You may want to ask your dog to sit before you place his meal in front of him. You may want him to wait patiently for the green light before you cross the street.
Or you may simply just want to spend some time building your relationship and training commands give you the perfect opportunity to do that.
Whatever your reason for wanting to train your dog to sit, we have the ultimate guide for doing so.
Before we start, it’s worth exploring a little dog training 101. If you know how dogs learn, it makes it much easier for you to help them do it!
All dog learns based on the consequence of a behavior, even designer breed dogs. Just like us humans.
We go to work because we pick up a paycheck at the end of the week or month. We buy our coffee from that shop on Second Street because they have that super-smooth blonde roast.
If a dog experiences a positive consequence from a behavior, they are more likely to repeat it. So, if they receive a happy, jovial “good dog,” a treat, a throw of the ball or a tug of the toy after they do something, they’re more likely to think the behavior that preceding this good thing was a good choice to make.
It’s as simple as ABC!
A is for antecedent
B is for behavior
C is for consequence
But when we are training dogs, we do it a little backward. We start with B and C, then add in A.
With your dog in front of you, hold a treat above his nose. He will sniff at it (providing it is of high value to him – we’re talking liver chunks, cheese, etc.).
- Move the treat backward. His nose should follow the treat.

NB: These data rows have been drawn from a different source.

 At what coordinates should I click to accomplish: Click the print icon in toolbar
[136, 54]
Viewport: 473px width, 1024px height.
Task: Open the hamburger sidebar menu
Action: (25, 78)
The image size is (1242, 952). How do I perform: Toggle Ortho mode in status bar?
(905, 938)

- As it does, he will tip his head backward and his bottom will instinctively touch the ground. As soon as this happens, give him the treat. You want him to associate his bottom touching the ground with the good thing that happens!
- Repeat. Several times.
He’ll probably start getting quicker.
When his bottom touches the ground, you need to label the behavior. This is what we can call the Antecedent, or A. By definition, this means what happens before. Repeat. Several times. He’ll soon learn, that when you say this word, you want his bottom to touch the ground because when it does, good things happen. You will then get to the stage where you can say “sit.” He will then sit. Then you can reward.
Once you are both confident in this stage, you can start reducing how often you reward. You can still praise, but when he sits on command, you no longer need to give him a treat every time.

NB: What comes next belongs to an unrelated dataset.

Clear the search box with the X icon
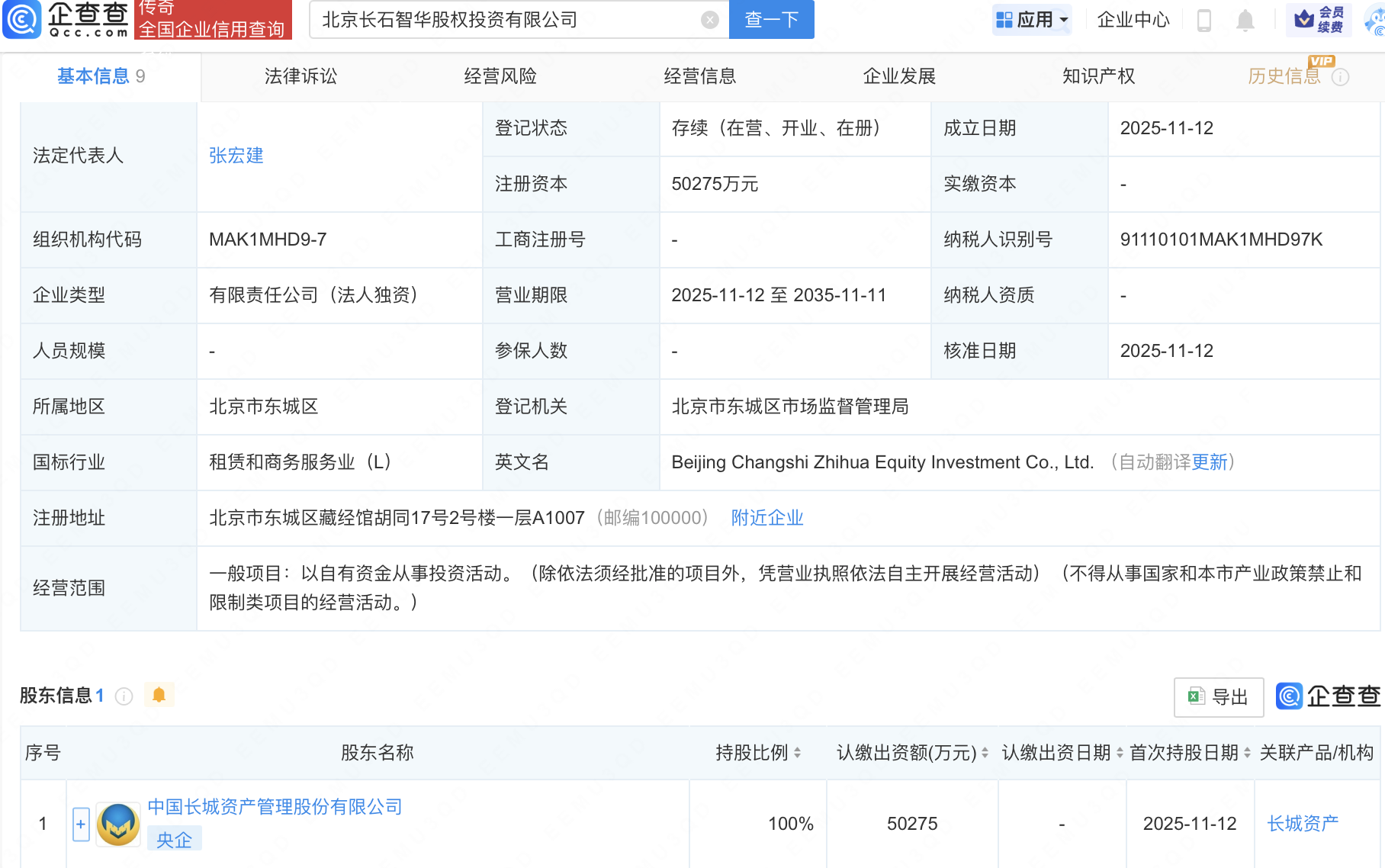This screenshot has height=868, width=1385. click(709, 20)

Some owners choose to stick to a pattern, for example, every third sit, they treat. However, some dogs get savvy to this and start counting. They may try only performing a full sit every third command.

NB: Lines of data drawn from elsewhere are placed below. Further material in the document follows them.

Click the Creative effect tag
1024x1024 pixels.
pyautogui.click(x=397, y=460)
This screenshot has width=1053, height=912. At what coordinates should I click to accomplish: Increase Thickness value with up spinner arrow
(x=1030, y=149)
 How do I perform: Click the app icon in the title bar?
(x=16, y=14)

Variable treating can be helpful here.
There is no rhyme or reason to when you treat, you may treat every other, then every fourth command and then treat two commands in succession. Here, the dog must perform because they can’t predict which performance will result in a treat.
Be mindful not to over-train your dog, especially if they are a young pup.
A tired pup will start to get distracted and not perform. It’s always best to end a session before you get to this stage, but if they do start to struggle, finish the session on the command you know they can perform, or at least lure them easily into performing.